------ Extracted data

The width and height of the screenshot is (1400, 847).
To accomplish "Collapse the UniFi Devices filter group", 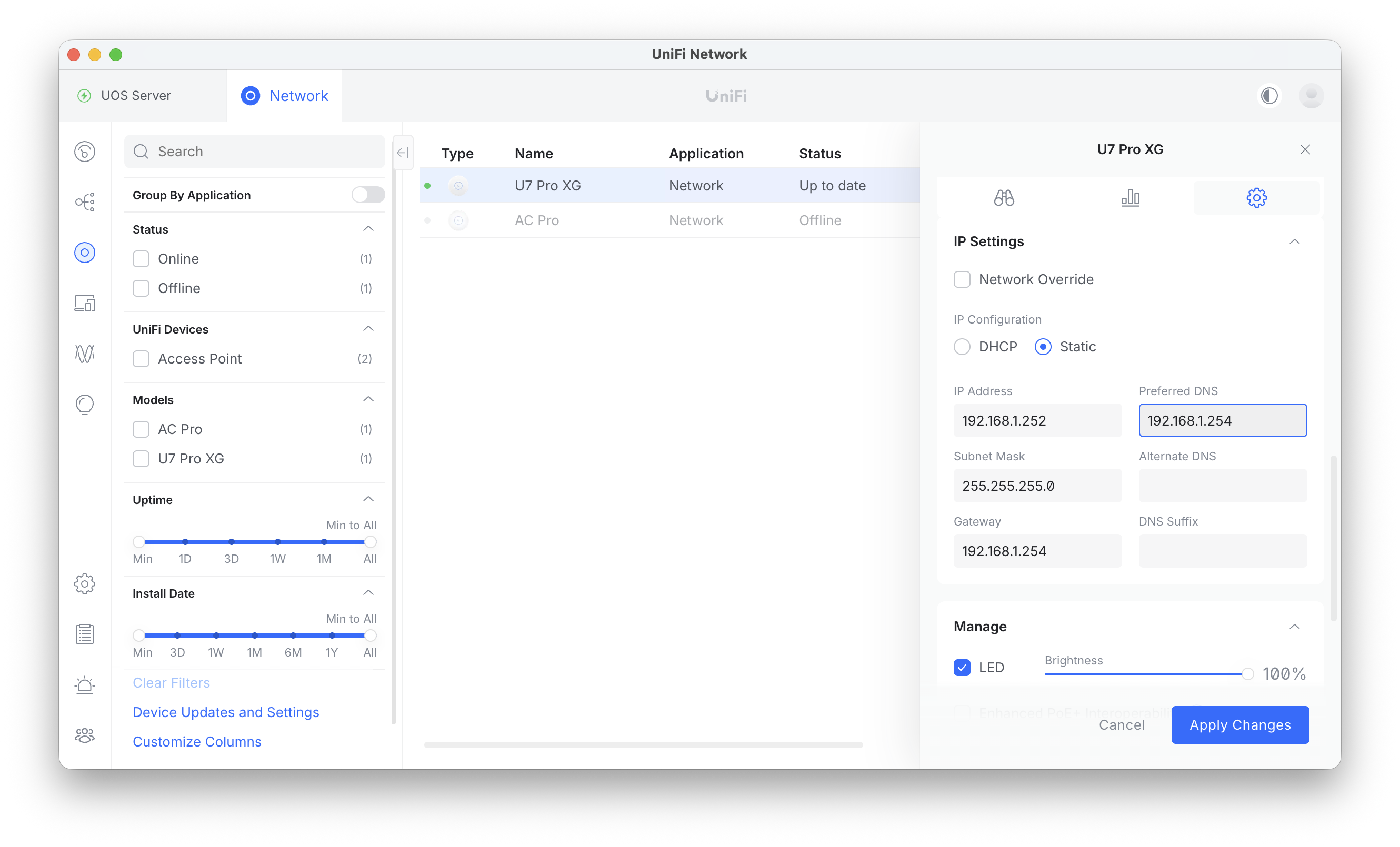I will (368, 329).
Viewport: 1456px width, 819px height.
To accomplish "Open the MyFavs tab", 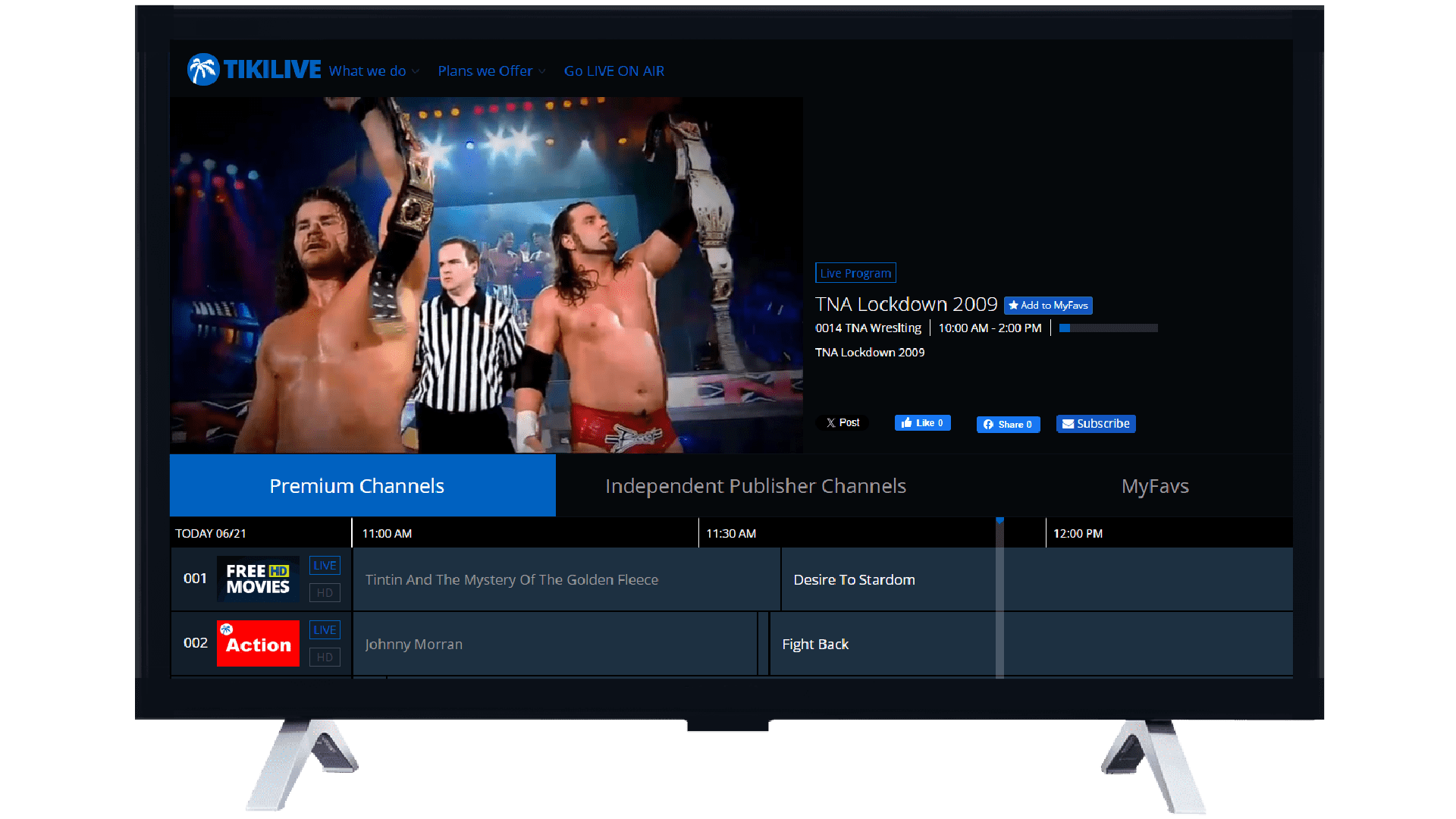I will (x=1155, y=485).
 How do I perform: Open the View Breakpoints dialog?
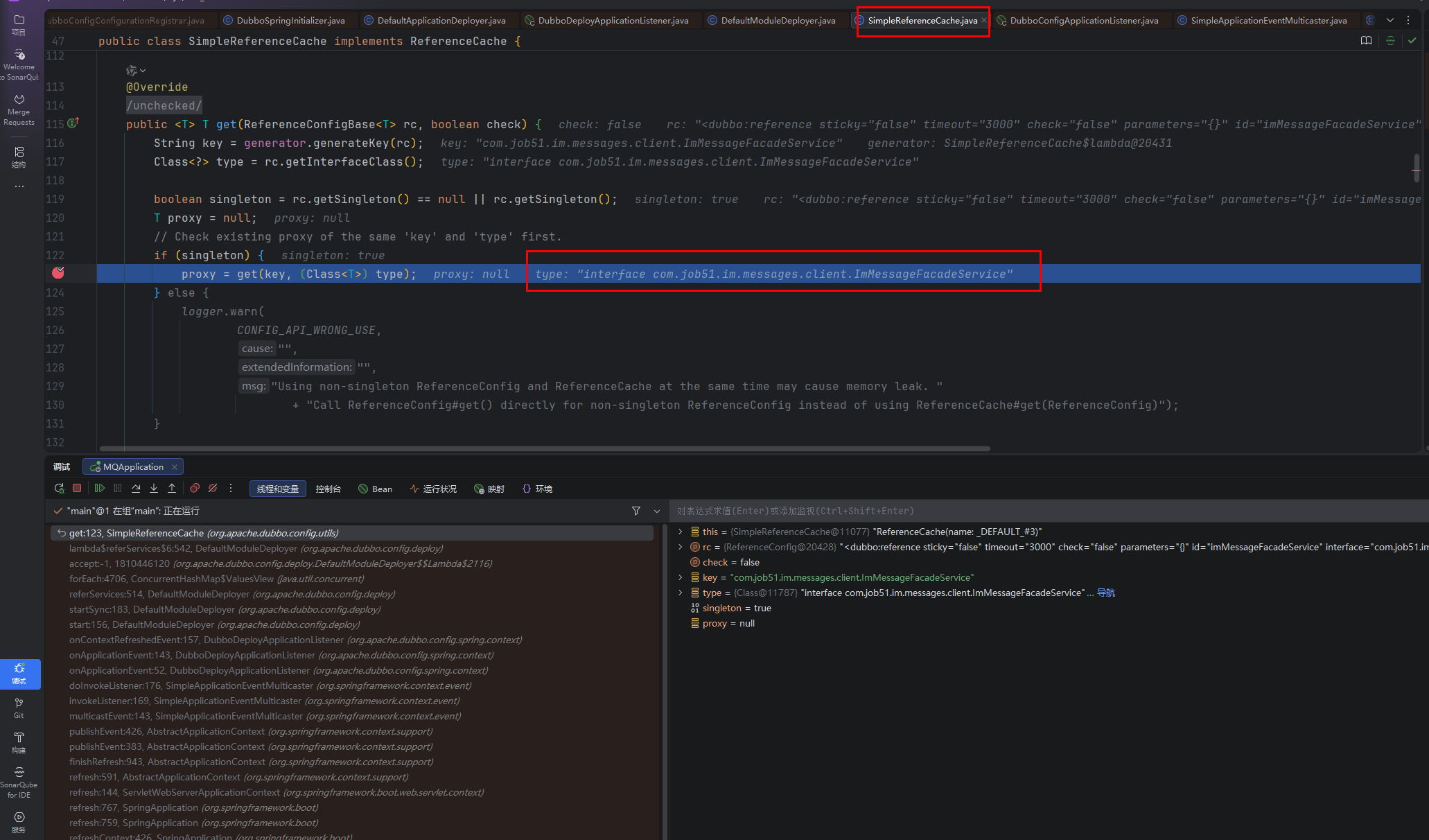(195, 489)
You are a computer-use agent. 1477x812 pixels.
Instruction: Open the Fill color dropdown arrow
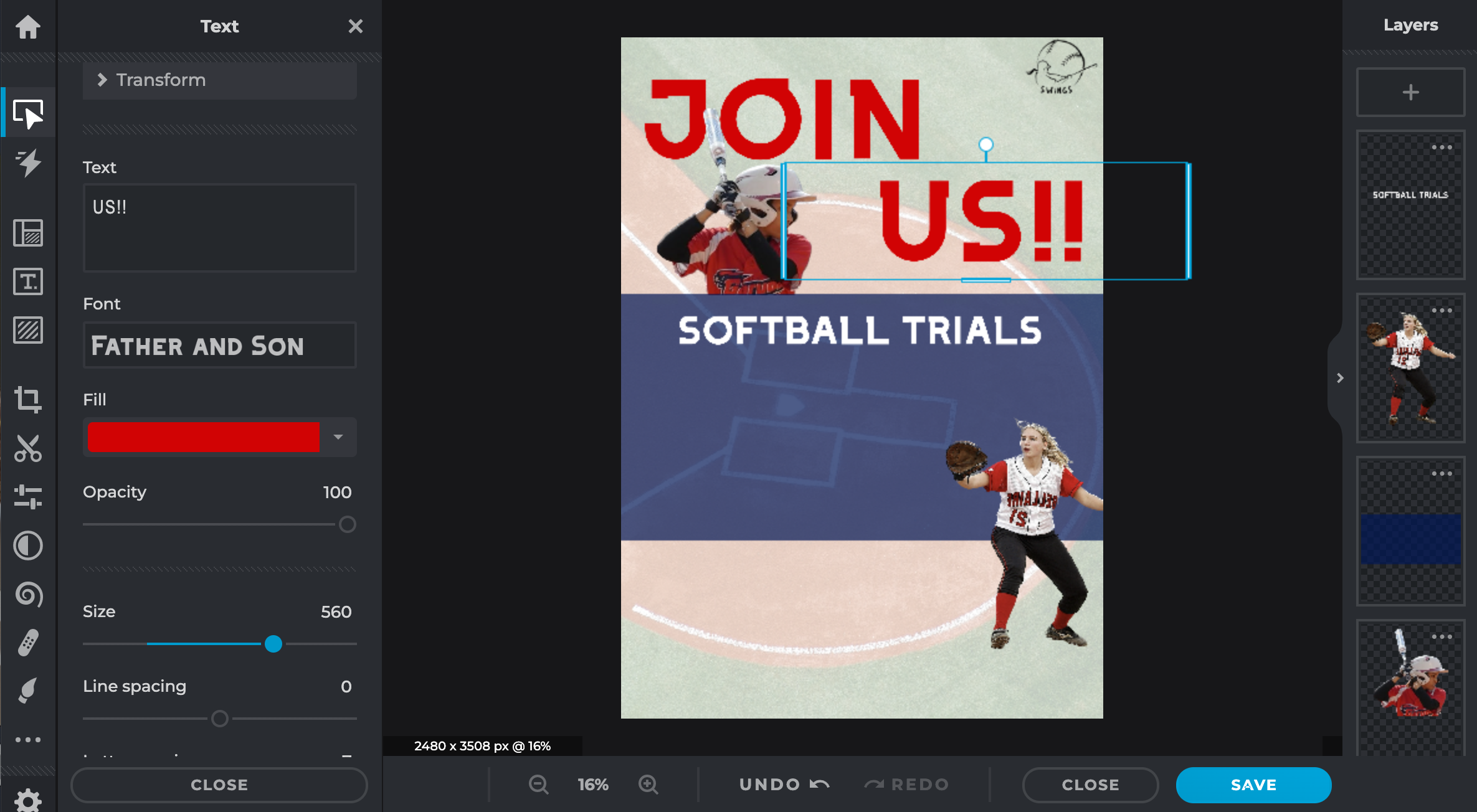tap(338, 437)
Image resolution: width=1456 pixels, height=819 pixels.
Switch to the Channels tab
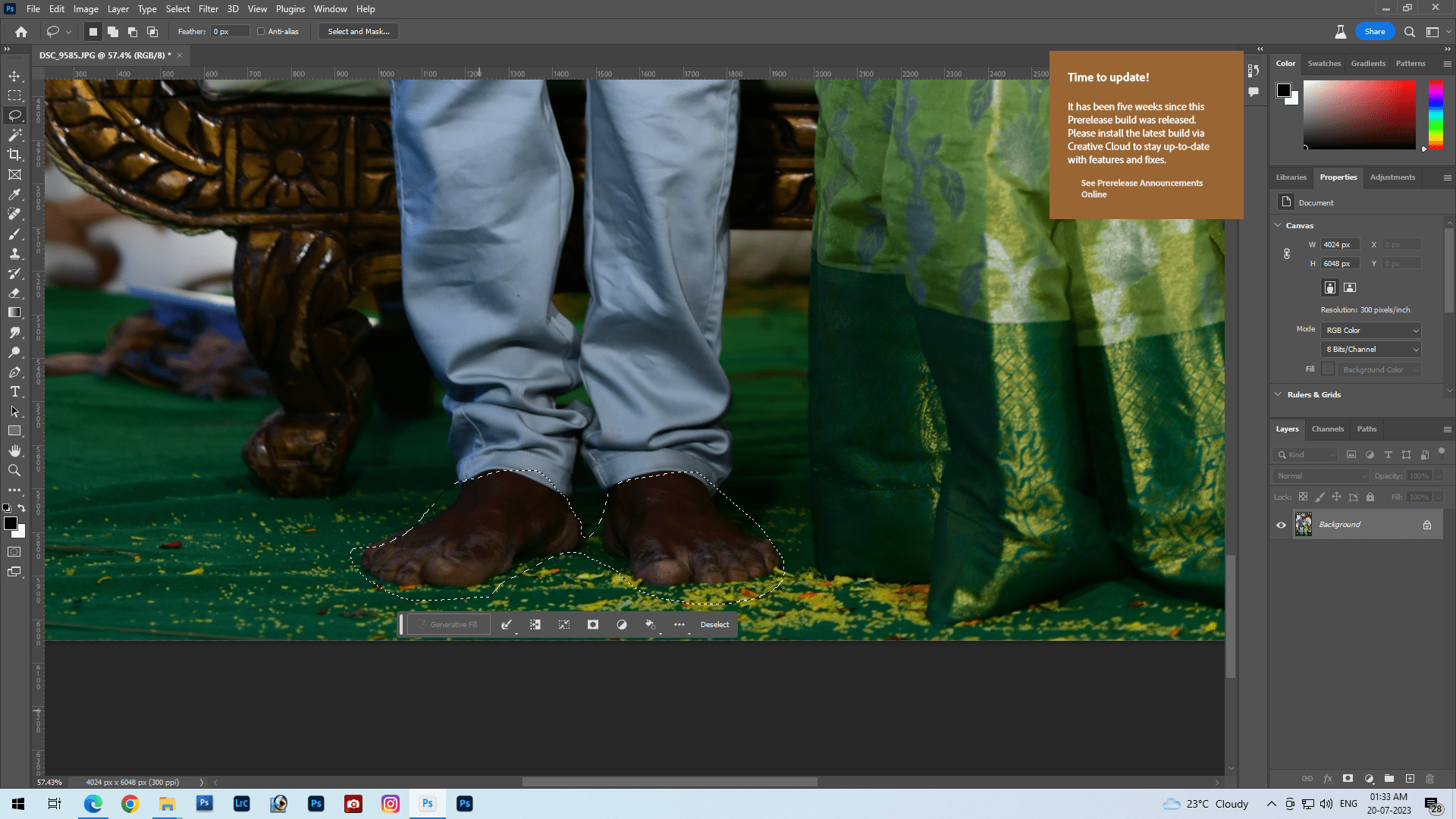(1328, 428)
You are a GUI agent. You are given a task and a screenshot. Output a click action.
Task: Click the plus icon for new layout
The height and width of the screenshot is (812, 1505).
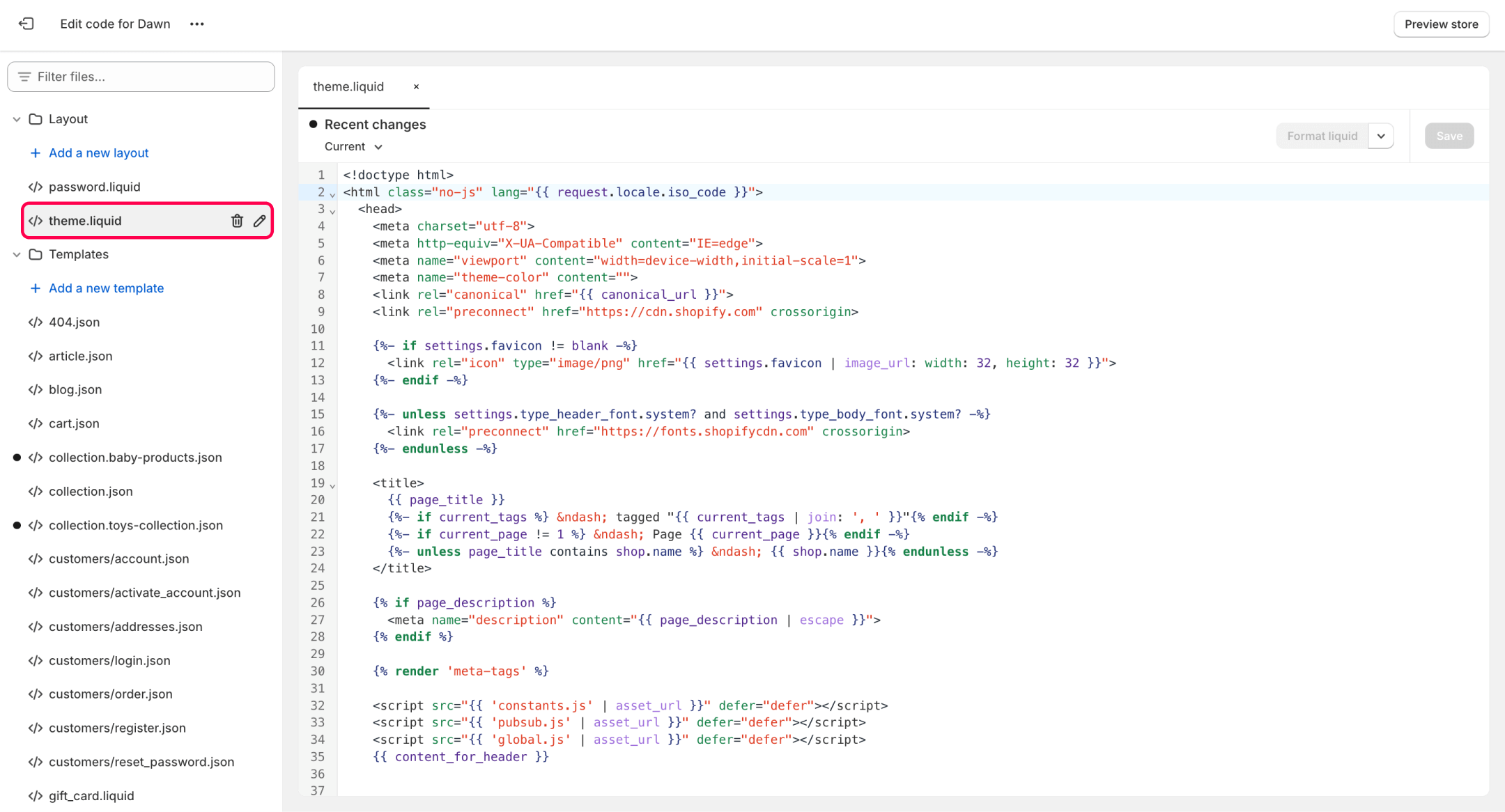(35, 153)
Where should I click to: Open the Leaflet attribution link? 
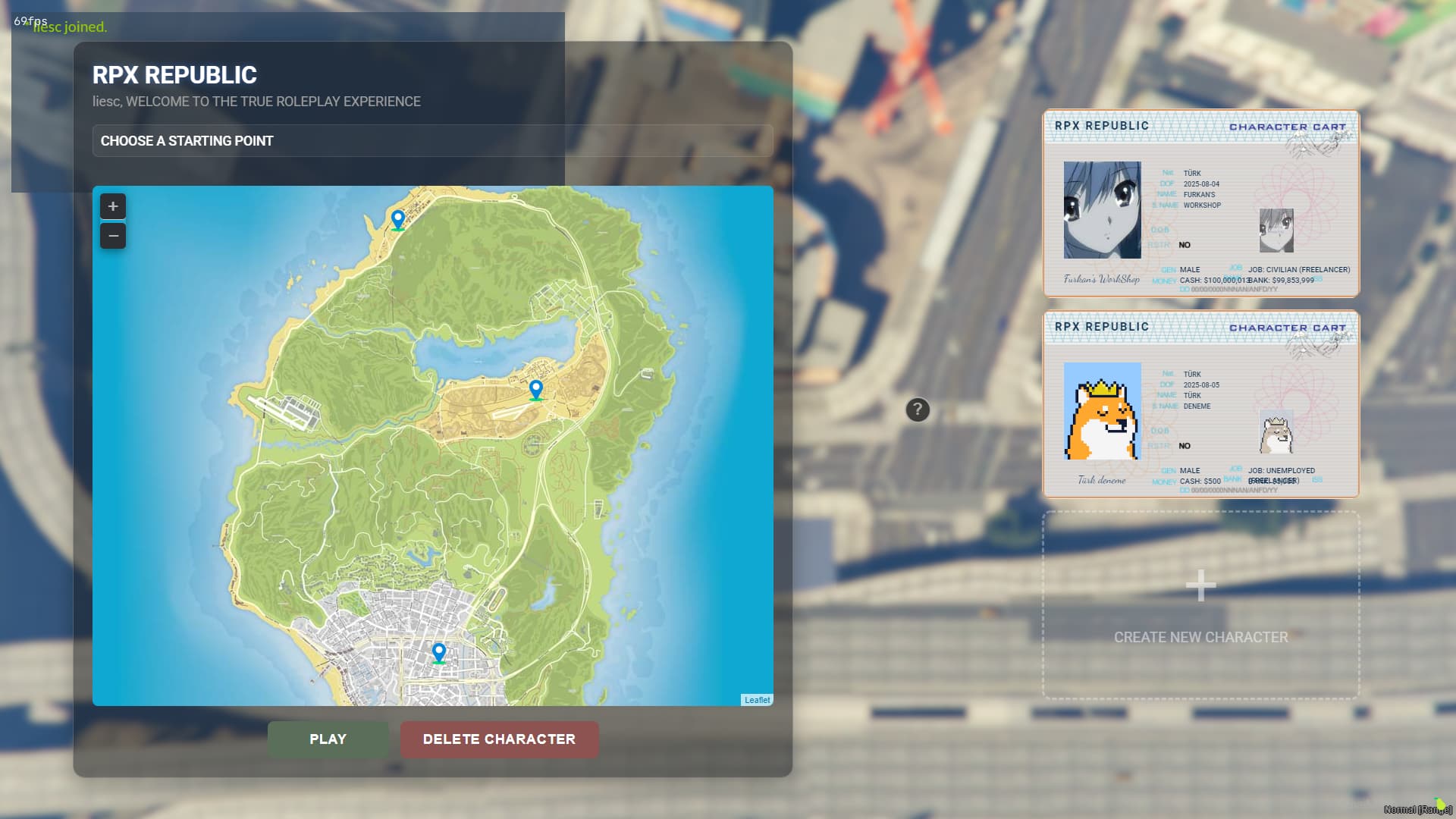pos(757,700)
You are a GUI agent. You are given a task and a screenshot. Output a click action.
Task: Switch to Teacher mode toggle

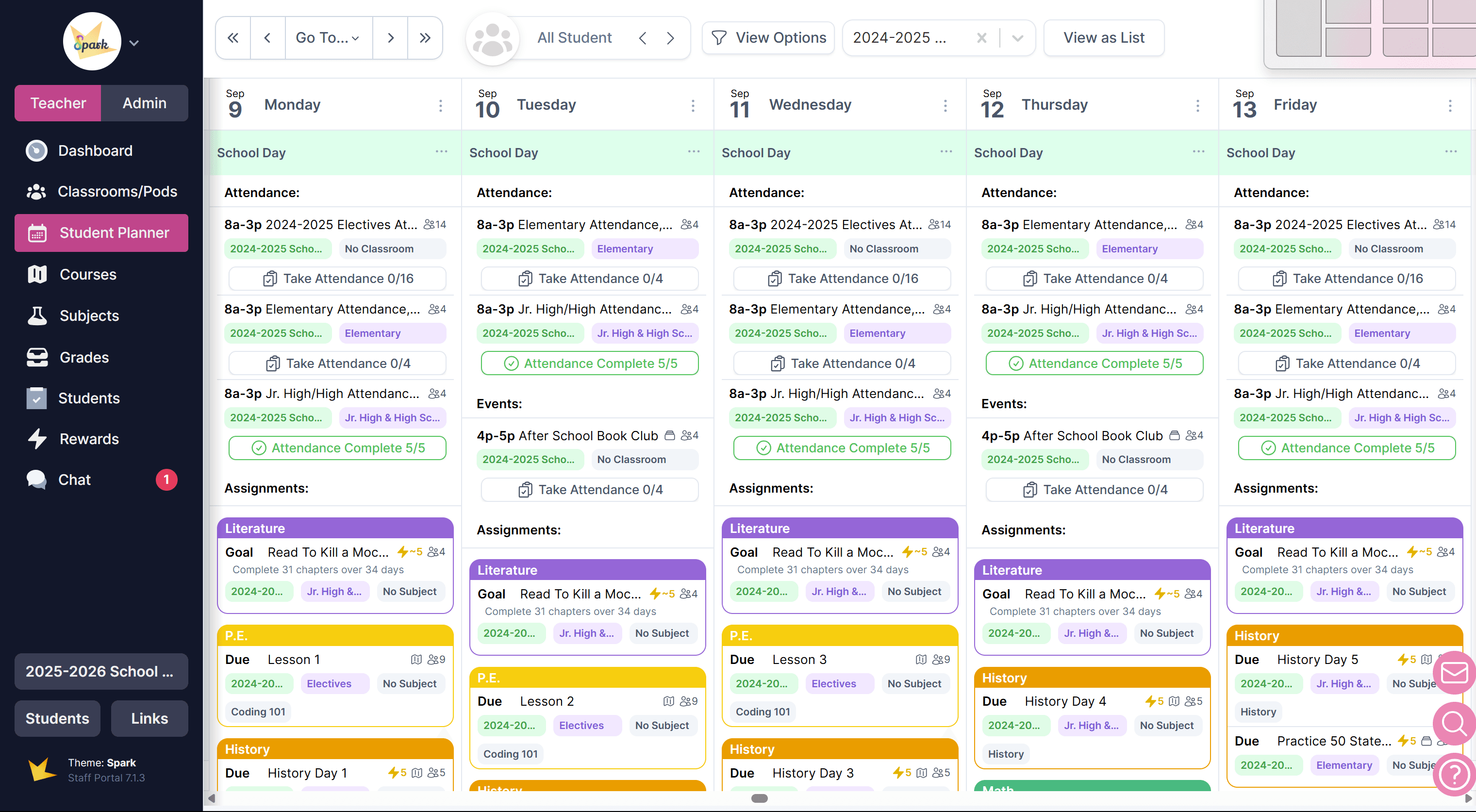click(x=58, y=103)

------------

■ **What the task asks**: Return exactly the line containing "How do I perform: Open" and every line after it, up to and including the final line of the entries above. Pictures stay out.

■ **Response**:
 How do I perform: Open the View Breakpoints dialog?
(195, 489)
You are a computer-use agent. 1477x812 pixels.
Instruction: Open the Fill color dropdown arrow
tap(338, 437)
Image resolution: width=1456 pixels, height=819 pixels.
Switch to the Channels tab
(1328, 428)
You are a GUI agent. You are given a task and a screenshot. Output a click action.
Task: Click the plus icon for new layout
The height and width of the screenshot is (812, 1505).
(35, 153)
Where should I click to: Open the Leaflet attribution link? 
pos(757,700)
You are a GUI agent. You are given a task and a screenshot. Output a click action.
Task: Switch to Teacher mode toggle

click(x=58, y=103)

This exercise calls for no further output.